Où les mots cessent de faire la tête et revêtent un visage


Ce mois de avril 2006:

ÉCRIRE  EN  ATELIER


PAR

PHILIPPE VALLET


Je sais, il y a écrire et puis écrire pour écrire des livres,
et puis il y a écrire en atelier.
Est-ce écrire Monsieur ? Peut-on le dire ?

Écrire juste un geste sur du papier, des mots concentrés en bout de main, cristallisation.
Un geste écrire ? Quelles raisons pour s’offrir ce geste et agiter notre main ?
Pourquoi ce tracé en mots ? Faire danser nos mains ?
Ecrire un geste dans le vide, pour remplir ?
Geste lié à la pointe du crayon, 0,5 millimètre d’une pointe, d’un stylet à ancrer les mots d’une langue, gravure pas douce en lettre sang sur le souffle ?
Ecrire un geste fondé sur le  papier, puis papier froissé jeté à la poubelle du quartier, entassé, ramassé par le vent de chaque croisement ?
Ecrire en atelier est-ce écrire vraiment ?
N’avoir pas d’autre projet que le temps de cette écriture-là, dans l’atelier. Et si l’atelier crée les conditions de l’écriture, de l’expression écrite, du geste d’écrire. A quelles conditions le geste se fait-il ? Pourquoi écrire là et pas ailleurs ? Pourquoi le faire en atelier ? Comment l’atelier rend-il cela possible ? Peut-on s’éloigner de l’atelier et continuer à écrire ?
Faut-il s’oublier pour le groupe ? Peut-on se concentrer par le groupe ? Faut-il seulement l’envie de le faire, être en vie pour le faire ?
L’envie liée à un besoin ? Aux besoins de mots, d’une expression, écrire serait user des mots les sortir d’une cage de poussières, oser les enflammer d’une proximité, si nouvelle que l’instant éclairé donne une lumière au gris quotidien ?
Ecrire ? S’autoriser?
Quel objet vient naître là à cet instant de l’écriture !
Sous la main malléable vocabulaire, terre encore et toujours vierge confiée aux tourbillons de l’instant d’écrire. Ecrire, c’est configurer, aménager, arranger, assembler, façonner, constituer une pensée en puisant en dessous d’une surface opaque. La surface opaque des idées reçues, des raisons de ne pas le faire, de ne pas savoir, de n’être pas capable, de ne pas en avoir besoin, que cela est inutile.

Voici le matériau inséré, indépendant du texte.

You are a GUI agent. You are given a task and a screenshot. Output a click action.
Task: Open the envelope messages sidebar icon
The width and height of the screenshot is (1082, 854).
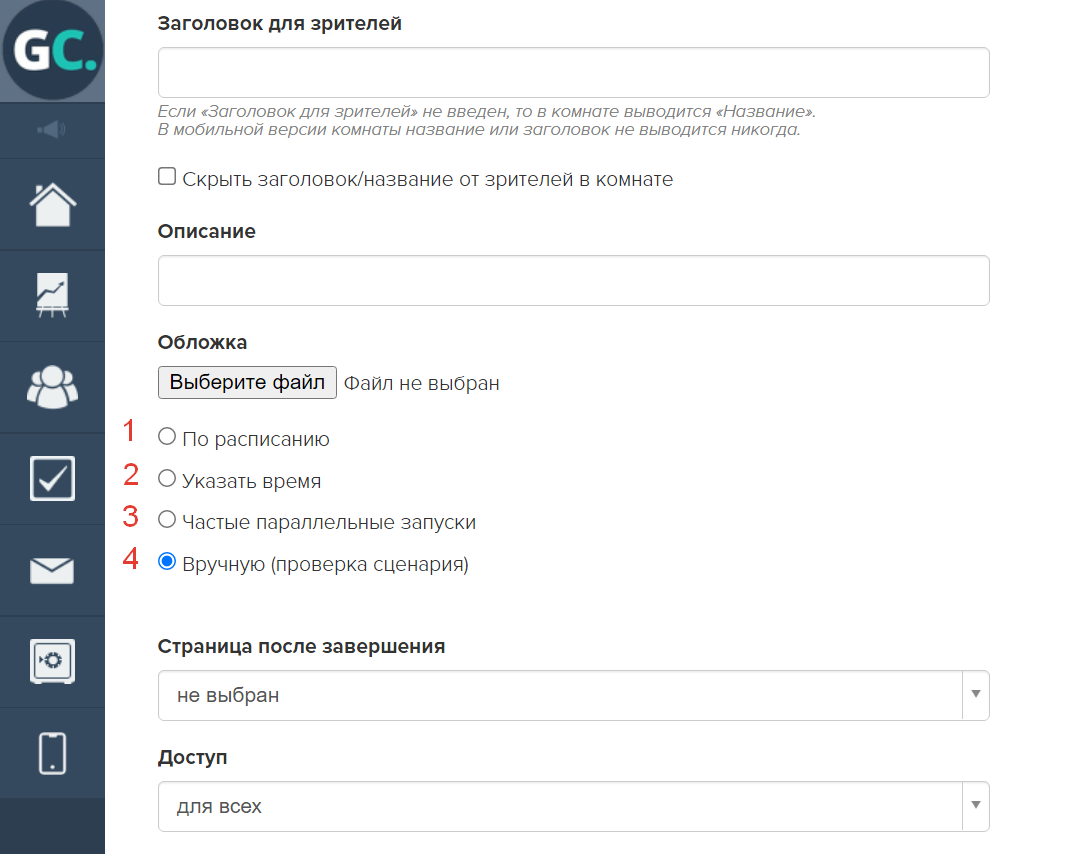point(52,570)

Et pourtant écrire rend accessible la zone hors frontières, hors la peau, il s’agit de cette zone du dedans de nos pensées, au-delà de la scène coutumière. Et bien sûr qu’il ne faut pas agiter cette zone en arrière, cette zone de ce qui nous raidi, celle-ci, elle ne se suffit pas de décrire ce que je vois, mais veut, oblige, contraint aussi de laisser courir les mots sur l’élan.
Ose l’écriture d’un espace où s’explore le temps de nos regards, de nos souvenirs, le temps du présent.

L’atelier, la mise en écriture provoque, donne cela. L’écriture appelle l’écriture, elle nomme le mot comme intermédiaire d’une mise en mouvement, d’une réalité que se présente comme on découvre un pays, un pays étranger dont il faudrait apprendre la langue..
Ecrire est une mise en marche, mise en marche de l’homme debout.
Il ose se coucher sur le papier, abandonnant les traces des transpirations oubliées.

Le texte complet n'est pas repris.